Задание A:
Перепишите без изменений строки из входных данных ниже: отрезок от строки, содержащей «Locate an element on the screen. The image», до строки, содержащей «chart-title: Wages not», включая обе.

С некоторых пор на его рабочем столе появляется гипсовая статуэтка незабвенного кумира – Наполеона. К ножнам шпаги Бонапарта Оноре прикрепит «скромную» табличку: «Завершить пером то, что он начал мечом! Оноре де Бальзак».

Завершит. Правда, на это уйдут годы…

Сестра нашего героя, Лора Бальзак, была под стать старшему брату – умной и чрезмерно мечтательной. А ещё унаследовала от матушки врождённый максимализм – в частности, в вопросе о браке. Уж если любить – так достойного; а замуж – непременно за лорда! Хотя, если подумать, можно бы и за маркиза. Ведь она прехорошенькая, да ещё и умница, каких поискать. Замуж не против, но чтоб не за старика-зануду. И совсем было бы хорошо, попадись молодой, красивый, знатный да богатый. Ну и с приложением в виде «де».

Входные данные:
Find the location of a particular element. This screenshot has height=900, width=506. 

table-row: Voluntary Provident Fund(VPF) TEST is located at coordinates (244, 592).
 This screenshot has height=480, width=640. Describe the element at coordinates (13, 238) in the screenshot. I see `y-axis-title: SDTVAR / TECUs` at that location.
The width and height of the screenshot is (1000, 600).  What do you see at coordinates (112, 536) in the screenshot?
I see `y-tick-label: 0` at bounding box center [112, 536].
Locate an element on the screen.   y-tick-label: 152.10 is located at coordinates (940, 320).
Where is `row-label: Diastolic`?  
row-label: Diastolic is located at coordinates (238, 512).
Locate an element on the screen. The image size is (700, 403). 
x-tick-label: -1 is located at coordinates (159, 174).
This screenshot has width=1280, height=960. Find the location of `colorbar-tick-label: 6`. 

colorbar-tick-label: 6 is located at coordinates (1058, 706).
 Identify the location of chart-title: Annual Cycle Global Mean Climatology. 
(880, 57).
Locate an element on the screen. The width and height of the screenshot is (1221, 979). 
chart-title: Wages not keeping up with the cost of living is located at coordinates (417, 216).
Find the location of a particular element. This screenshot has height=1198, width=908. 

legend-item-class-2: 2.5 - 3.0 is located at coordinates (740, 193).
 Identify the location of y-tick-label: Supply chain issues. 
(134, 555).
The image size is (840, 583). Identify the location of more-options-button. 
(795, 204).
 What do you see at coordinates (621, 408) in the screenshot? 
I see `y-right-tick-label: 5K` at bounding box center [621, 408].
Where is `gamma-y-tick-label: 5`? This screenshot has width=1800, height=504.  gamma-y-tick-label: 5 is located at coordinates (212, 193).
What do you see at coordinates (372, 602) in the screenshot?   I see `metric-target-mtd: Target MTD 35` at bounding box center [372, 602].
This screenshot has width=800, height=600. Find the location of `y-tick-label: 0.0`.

Задание B:
Какую надпись, согласно отрывку о Бальзаке, Оноре прикрепит к ножнам шпаги на статуэтке Наполеона?

Поле ответа A:
Locate an element on the screen. The image size is (700, 403). 
x-tick-label: -1 is located at coordinates (159, 174).
This screenshot has width=1280, height=960. Find the location of `colorbar-tick-label: 6`. 

colorbar-tick-label: 6 is located at coordinates (1058, 706).
 Identify the location of chart-title: Annual Cycle Global Mean Climatology. 
(880, 57).
Locate an element on the screen. The width and height of the screenshot is (1221, 979). 
chart-title: Wages not keeping up with the cost of living is located at coordinates (417, 216).

Поле ответа B:
«Завершить пером то, что он начал мечом! Оноре де Бальзак».